Over half of all organisations have experienced a web application breach in the past year, and many of these incidents led to severe financial losses for the targeted companies.Virtually every security professional has read the news stories – the wave of hacktivist attacks in 2011 that brought down dozens of corporate and government sites, the DDoS attacks in 2012 that disabled many local, national and international banking sites, and several massive web breaches that resulted in millions of compromised passwords and credit card numbers. Hackers easily danced around network security defences, like firewalls and intrusion prevention systems (IPSs), to take down popular websites.

Hidden behind the front page headlines, though, lurk tens of thousands of unreported breaches – unexplained website outages, temporary website defacements, small-scale fraud incidents – that never make their way into news articles. This is because cybercriminals don’t just target brand name companies; they are equal opportunists, constantly seeking out vulnerable sites to compromise, disable, or deface. And their weapons of choice are technical web attacks, business logic attacks, and fraud. Mid-market companies are now starting to ask their partners why this is happening and how can they mitigate the risk to their business.

Technical web attacks

If hackers were surveyed about their favourite attack vectors, technical web attacks, like SQL injection and cross-site scripting (XSS), would undoubtedly top the list. And this assumption is borne out by analyses of hacker forums and application attack traffic. In fact, SQL injection alone accounted for almost one fifth of all hacker forum discussions.And, according to security research, up to 97 per cent of data breaches worldwide are due, at least in part, to SQL injection.

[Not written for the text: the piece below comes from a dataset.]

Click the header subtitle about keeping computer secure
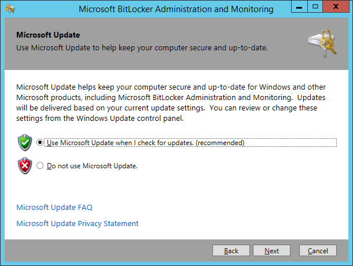 point(142,48)
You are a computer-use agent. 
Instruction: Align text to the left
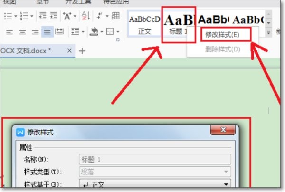(10, 32)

To accelerate the rate of technical web attacks, cybercriminals have become “industrialised.” They leverage a combination of off-the-shelf attack toolkits, infected ‘bots,’ and search engines to quickly find and exploit web application vulnerabilities. The industrialisation of hacking has made technical attacks much more automated and dangerous.

Business logic threats

Hackers aren’t stopping at traditional web attacks; they’ve moved on to business logic attacks and fraud. Today, hackers exploit business logic flaws to post advertisements in online forums. They scrape websites for valuable intellectual property. They perform repeated brute force attacks. They use wildcards in search fields to bring applications to a screeching halt. These attacks have left many organisations at their wits’ end, because application scanners cannot detect business logic flaws and secure development processes usually cannot mitigate them.

Online fraud

In addition, hackers have turned their sights to unsuspecting website visitors, infiltrating millions of computers with malware like Zeus and SpyEye. This malware steals user credentials and hijacks sessions by tracking keystrokes and manipulating website content. While the malware targets end users, the true victims are the website owners; often banks and ecommerce sites, which must pay fraud restitution costs.

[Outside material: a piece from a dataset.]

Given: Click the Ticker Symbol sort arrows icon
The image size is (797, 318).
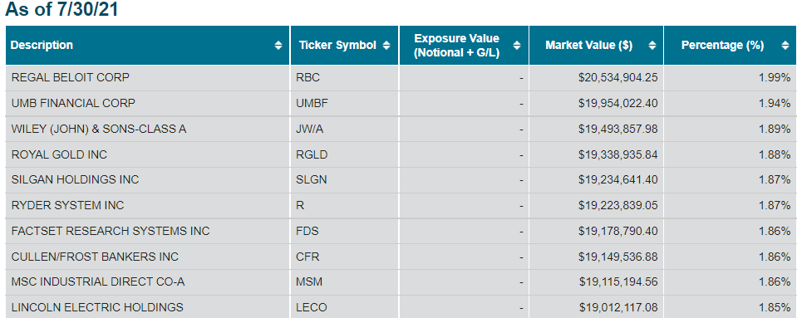Looking at the screenshot, I should point(386,45).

Together, web application attacks, business logic attacks, and fraud can cost organisations millions of dollars. Breaches stemming from web-based attacks can result in brand damage, customer churn, lost revenue, fines, and lawsuits. Many victims of web-based attacks have invested in customer notification and credit card monitoring services for their customers. And, in several instances, large-scale breaches have even driven companies out of business.

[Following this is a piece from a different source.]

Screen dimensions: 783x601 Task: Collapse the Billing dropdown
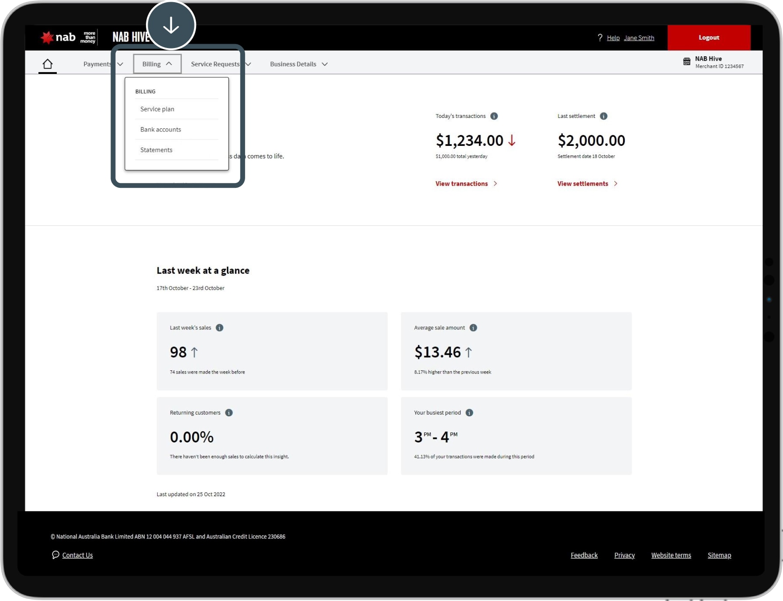coord(157,64)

Web application firewalls are strategic for business

Web application firewalls have become the central platform for protecting applications against all online threats including technical web attacks, business logic attacks, and online fraud. Web application firewalls understand web usage and validate input to stop dangerous attacks like SQL injection, XSS, and directory traversal. They block scanners and virtually patch vulnerabilities. And they rapidly evolve to prevent new attacks and to keep critical applications safe.

Because web application firewalls are strategic, every organisation must carefully evaluate the products’ security, management, and deployment capabilities.